Cambio a tal manera que llegó la globalización, el modelo de estatización de la economía comenzó a quedar obsoleto; en 1971 culminó la etapa de postguerra y con ella los beneficios que dicho acuerdo generaba, el presidente en ese entonces, Luis Echeverría Álvarez, no logró entenderlo, se empecinó en mantenerlo, todo ello a pesar de que el mundo y la actualidad demandaban algo diferente, los resultados ya todos los conocemos, una crisis de dimensiones catastróficas, de la cual hoy a 50 años de distancia seguimos pagando los estragos.

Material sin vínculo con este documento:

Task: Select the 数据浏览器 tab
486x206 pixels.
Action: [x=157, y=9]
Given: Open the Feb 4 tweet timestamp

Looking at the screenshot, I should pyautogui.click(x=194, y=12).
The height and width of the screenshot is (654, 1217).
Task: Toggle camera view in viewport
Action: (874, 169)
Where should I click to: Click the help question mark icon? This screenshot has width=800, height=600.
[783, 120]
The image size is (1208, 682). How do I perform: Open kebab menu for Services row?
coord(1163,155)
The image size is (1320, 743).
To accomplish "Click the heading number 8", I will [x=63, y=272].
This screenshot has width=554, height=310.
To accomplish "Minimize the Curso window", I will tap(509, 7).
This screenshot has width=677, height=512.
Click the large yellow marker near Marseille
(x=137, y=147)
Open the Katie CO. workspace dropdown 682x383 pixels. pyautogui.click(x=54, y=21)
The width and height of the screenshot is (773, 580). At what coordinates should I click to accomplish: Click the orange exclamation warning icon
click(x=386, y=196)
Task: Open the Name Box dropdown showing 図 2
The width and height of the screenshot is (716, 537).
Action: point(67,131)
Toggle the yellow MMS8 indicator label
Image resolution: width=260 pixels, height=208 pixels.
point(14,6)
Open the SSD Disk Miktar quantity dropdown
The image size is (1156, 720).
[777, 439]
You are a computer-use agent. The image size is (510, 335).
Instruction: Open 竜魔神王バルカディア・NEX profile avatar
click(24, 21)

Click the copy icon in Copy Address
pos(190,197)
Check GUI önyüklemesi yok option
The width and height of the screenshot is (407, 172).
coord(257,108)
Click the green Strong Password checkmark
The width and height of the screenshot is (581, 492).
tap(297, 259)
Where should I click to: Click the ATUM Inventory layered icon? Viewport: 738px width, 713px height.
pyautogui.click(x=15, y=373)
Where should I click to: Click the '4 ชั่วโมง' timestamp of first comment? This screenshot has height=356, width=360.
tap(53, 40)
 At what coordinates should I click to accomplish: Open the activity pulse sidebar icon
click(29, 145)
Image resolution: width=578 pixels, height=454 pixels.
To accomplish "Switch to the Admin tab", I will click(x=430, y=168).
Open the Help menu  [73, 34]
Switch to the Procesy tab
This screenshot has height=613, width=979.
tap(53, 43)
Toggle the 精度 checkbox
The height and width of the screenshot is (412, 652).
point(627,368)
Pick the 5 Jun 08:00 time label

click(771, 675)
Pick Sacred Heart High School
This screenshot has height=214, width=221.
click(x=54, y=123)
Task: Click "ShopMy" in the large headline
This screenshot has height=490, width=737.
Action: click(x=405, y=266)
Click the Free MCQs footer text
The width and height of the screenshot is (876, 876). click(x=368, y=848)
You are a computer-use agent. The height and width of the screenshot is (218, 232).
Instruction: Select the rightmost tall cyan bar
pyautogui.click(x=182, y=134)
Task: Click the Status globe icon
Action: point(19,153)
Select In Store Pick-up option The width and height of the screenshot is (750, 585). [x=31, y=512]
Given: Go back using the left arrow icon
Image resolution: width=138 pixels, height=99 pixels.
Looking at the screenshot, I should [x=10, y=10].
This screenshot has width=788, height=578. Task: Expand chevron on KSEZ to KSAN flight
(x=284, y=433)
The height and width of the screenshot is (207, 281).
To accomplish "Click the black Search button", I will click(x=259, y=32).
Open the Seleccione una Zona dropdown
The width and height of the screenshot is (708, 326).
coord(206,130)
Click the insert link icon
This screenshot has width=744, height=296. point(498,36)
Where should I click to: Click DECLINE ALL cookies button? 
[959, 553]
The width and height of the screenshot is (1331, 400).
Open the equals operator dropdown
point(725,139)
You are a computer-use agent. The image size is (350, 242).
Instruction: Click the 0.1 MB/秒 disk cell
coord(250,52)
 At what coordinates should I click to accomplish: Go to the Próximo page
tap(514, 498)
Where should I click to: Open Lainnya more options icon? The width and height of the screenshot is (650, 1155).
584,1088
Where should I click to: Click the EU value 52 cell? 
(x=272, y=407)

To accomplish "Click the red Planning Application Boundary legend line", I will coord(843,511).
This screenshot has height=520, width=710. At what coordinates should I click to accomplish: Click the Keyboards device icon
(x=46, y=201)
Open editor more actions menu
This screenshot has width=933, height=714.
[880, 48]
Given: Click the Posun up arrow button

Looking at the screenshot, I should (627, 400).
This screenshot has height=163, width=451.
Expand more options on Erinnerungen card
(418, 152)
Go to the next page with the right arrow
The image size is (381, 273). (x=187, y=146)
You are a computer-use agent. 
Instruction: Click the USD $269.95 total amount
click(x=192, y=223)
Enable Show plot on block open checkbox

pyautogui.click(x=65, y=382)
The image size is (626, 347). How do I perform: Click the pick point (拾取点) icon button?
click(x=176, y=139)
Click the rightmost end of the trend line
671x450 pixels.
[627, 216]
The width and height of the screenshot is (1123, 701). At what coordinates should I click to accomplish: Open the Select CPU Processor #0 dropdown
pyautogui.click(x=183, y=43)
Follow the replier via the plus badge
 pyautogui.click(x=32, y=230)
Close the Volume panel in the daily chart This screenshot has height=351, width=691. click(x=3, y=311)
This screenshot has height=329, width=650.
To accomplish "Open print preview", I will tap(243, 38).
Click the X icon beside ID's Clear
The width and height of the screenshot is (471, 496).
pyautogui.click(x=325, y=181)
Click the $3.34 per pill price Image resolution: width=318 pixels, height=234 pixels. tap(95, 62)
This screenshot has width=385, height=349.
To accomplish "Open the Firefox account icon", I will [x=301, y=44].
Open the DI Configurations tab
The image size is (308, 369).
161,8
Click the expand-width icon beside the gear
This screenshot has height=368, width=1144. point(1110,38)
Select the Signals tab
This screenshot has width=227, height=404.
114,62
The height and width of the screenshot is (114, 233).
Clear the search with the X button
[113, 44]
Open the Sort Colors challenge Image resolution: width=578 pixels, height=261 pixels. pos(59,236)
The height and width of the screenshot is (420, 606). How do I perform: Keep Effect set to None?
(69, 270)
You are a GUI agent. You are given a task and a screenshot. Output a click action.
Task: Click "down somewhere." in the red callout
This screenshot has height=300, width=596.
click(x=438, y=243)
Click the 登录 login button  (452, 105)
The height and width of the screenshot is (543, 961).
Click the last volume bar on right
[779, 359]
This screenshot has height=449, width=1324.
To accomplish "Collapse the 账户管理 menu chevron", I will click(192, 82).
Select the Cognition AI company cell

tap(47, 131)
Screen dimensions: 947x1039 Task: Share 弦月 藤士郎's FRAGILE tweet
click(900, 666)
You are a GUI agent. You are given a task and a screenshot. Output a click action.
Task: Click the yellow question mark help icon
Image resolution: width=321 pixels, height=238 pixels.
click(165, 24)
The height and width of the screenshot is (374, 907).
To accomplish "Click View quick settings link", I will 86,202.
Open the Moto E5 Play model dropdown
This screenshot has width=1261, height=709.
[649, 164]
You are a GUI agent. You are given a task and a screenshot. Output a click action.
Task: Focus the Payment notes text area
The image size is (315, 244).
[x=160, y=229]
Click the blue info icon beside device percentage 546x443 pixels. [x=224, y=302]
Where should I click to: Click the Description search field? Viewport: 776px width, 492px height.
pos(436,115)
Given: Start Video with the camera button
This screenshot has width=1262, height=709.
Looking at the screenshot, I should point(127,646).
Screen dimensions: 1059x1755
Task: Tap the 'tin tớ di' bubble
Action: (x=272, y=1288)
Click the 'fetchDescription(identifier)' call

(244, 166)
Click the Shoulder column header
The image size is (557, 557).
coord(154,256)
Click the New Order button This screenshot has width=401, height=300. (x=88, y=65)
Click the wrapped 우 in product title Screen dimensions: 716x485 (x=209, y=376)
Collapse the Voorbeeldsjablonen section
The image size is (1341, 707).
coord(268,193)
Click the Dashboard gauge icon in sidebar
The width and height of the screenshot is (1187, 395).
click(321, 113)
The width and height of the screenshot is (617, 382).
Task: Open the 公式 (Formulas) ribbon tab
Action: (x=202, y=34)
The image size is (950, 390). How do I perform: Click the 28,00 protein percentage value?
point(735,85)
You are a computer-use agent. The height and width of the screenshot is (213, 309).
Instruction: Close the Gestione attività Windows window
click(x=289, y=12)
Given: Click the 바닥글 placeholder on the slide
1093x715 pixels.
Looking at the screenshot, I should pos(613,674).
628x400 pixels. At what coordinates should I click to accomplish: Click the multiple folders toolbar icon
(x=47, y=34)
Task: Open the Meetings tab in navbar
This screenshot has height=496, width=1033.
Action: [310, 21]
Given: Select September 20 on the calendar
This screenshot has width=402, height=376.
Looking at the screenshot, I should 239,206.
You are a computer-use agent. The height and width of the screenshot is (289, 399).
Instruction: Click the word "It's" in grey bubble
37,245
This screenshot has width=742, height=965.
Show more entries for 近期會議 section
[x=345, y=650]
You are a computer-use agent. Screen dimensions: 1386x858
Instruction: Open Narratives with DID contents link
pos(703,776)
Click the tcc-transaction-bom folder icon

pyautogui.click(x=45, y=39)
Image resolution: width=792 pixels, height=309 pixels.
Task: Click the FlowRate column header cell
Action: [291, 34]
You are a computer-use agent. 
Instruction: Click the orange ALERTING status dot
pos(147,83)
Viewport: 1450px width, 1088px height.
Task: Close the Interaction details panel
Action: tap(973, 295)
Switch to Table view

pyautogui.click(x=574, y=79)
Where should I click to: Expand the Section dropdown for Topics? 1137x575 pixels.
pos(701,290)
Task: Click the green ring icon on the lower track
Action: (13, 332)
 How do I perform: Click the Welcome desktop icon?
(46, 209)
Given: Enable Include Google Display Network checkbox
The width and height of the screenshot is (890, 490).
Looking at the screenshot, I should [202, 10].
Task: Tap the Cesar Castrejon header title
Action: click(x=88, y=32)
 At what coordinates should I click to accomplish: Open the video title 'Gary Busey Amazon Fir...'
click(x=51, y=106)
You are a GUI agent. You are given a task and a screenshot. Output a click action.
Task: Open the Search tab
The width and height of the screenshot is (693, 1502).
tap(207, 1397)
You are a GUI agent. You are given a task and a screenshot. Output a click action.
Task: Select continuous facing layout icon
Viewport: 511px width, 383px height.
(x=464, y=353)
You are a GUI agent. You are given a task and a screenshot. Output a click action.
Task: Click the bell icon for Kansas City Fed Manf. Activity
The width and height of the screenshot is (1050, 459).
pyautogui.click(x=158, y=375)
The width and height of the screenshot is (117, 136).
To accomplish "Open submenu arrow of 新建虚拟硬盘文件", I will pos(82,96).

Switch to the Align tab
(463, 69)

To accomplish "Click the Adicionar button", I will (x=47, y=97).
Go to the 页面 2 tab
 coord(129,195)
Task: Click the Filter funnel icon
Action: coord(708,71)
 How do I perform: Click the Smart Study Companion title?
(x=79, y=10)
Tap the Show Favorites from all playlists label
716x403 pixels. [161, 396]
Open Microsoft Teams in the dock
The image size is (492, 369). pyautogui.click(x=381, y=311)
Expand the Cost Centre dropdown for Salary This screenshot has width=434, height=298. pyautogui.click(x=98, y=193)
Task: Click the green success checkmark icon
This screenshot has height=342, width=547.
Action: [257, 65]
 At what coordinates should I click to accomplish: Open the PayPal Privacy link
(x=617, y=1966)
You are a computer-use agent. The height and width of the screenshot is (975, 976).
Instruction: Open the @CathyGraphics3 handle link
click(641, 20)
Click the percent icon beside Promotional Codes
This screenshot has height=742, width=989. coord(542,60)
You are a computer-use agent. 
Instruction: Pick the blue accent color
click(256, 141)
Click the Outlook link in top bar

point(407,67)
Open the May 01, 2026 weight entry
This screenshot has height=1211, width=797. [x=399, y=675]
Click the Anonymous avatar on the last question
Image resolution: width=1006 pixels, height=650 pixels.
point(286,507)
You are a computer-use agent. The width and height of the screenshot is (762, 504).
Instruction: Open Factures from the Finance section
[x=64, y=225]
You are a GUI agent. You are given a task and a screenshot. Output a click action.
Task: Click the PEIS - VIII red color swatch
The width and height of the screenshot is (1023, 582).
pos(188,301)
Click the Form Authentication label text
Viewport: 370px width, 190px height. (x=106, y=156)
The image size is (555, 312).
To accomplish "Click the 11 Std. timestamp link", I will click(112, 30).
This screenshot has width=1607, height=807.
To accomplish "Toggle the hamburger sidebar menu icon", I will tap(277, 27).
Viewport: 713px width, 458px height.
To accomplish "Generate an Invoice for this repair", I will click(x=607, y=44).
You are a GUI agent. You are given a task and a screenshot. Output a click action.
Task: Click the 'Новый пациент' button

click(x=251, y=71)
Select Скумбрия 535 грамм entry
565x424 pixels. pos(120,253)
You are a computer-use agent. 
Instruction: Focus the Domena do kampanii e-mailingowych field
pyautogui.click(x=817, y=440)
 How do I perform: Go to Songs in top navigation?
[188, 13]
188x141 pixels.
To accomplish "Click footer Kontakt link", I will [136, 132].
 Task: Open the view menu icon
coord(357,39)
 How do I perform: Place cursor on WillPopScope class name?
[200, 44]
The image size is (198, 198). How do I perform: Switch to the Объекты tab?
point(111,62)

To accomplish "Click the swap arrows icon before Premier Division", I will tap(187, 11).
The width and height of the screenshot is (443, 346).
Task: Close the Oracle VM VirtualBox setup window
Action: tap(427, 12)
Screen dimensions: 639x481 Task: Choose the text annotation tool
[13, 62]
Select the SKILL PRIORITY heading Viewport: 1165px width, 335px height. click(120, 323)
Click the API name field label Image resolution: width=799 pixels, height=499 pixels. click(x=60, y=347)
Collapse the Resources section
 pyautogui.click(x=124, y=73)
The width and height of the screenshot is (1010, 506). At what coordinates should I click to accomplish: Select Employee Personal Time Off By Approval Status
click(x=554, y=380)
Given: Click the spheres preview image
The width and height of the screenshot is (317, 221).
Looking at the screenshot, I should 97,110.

Nuestro actual presidente fue educado en aquella época, su forma de ver la política, la economía y el gobierno corresponde a aquellos tiempos, a una visión anacrónica, por supuesto que el hecho de que tanto Echeverría Álvarez, como López Obrador busquen compararse con el General Cárdenas no es ninguna coincidencia, son contemporáneos de alguna manera, ambos imprimieron a su gobierno ideas obsoletas a sus tiempos.

No es para nada una casualidad que ambos hayan querido llevar a PEMEX, a la CFE y ahora también a la CONASUPO (o como el gobierno de MORENA quiera rebautizarle) a un auge que es imposible lograr en estos tiempos, hoy como en aquellos lejanos años 70, los cañonazos de efectivo por parte del Estado a sus empresas “productivas” han llegado a grandes raudales, aumentando el déficit público y despilfarrando el ya de por si mermado presupuesto nacional en nada más que simples ocurrencias.

Esta visión anacrónica de la actualidad ya sabemos cómo culmina, detesto personalmente las comparaciones, sin embargo no realizar una entre quien hoy nos gobierna y quien en aquellos días lo hizo resulta prácticamente imposible, su visión de gobernar y dirigir prácticamente todo desde palacio nacional (en aquellos días desde los pinos), el presidencialismo absolutista en el que, la imagen el presidente se vuelve omnipresente y su voz es la única voz autorizada, una sumisión hacia la oposición, los medios de comunicación y cualquier otra figura que piense entrar en la discusión pública, así como, claro, tengo que decirlo, un claro temor a un intento de reelección, nos hacen ver que estamos hablando casi de la misma persona.

Lo que actualmente vivimos es realmente preocupante, vivimos un retroceso de prácticamente 50 años, un retroceso a una de las épocas más frías y oscuras de nuestra país, un retroceso a una de las épocas más difíciles para la nación, es inverosímil que a día de hoy permitamos una vuelta a aquellos días, hoy la defensa de nuestro país está en manos de todas y todos, es nuestra responsabilidad, histórica, patriótica y moral, no permitir la vuelta a aquellos días de oscuridad, de lo contrario, y como dice la famosa frase de Paul Preston “Los pueblos que olvidan su historia están condenados a repetirla” y tristemente el final de esta historia para quien menos termina bien es para México.